Equal Weight Lags Parent S&P 500 in April | ETF Trends

The S&P 500 Equal Weight Index lagged its cap-weighted parent S&P 500 in April, marking the third consecutive month of underperformance after a long period of outperformance.

The market’s recovery continued in April as investors focused on first-quarter earnings reports, further propelled by expectations of just one more interest rate hike from the Fed. Each factor index reported positive returns, except for high beta, with momentum and defensive factors in the lead.

Equal weight, tracked by the Invesco S&P 500® Equal Weight ETF (RSP), underperformed the S&P 500 by 1% in April. The relationships between Equal Weight and the S&P 500 reversed in April compared to the first quarter, according to S&P Dow Jones Indices.

RSP gives every security in the S&P 500 an equal weight at each quarterly rebalance. Equal weight’s methodology of selling relative winners and buying relative losers adds the small size and value factor tilts to a portfolio, which led to the strategy’s significant outperformance last year.

According to S&P Dow Jones Indices, there was a powerful positive relationship between each factor index’s exposure to low volatility and its relative return in April. The higher a factor index’s exposure to low volatility was at the beginning of April, the better its relative return tended to be, S&P Dow Jones Indices wrote in its monthly dashboard.

Why Equal Weight Lagged In April

Equal weight largely lagged during the month due to its underweight to the information technology sector and overweight to smaller caps within the financials sectors.
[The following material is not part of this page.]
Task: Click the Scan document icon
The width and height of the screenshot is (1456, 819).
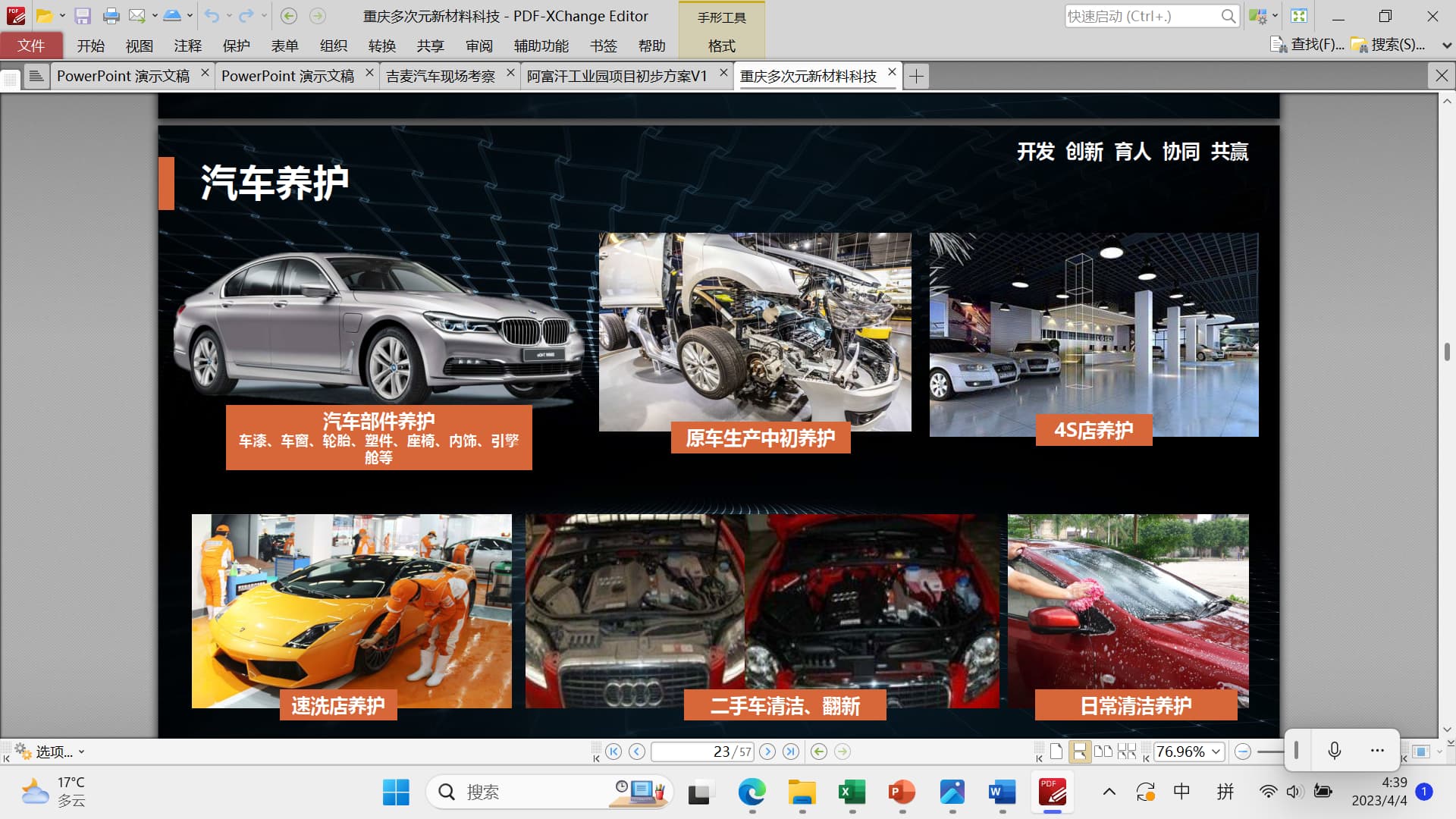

The equal-weight sectors that outperformed their cap-weighted counterparts in April included utilities, real estate, consumer discretionary, and industrials.

The Invesco ESG S&P 500 Equal Weight ETF (RSPE) offers the same methodology as RSP, but screens for ESG criteria. Equal-weighted strategies can provide diversification benefits and reduce concentration risk by weighting each constituent company equally so that a small group of companies does not have an outsized impact on the index.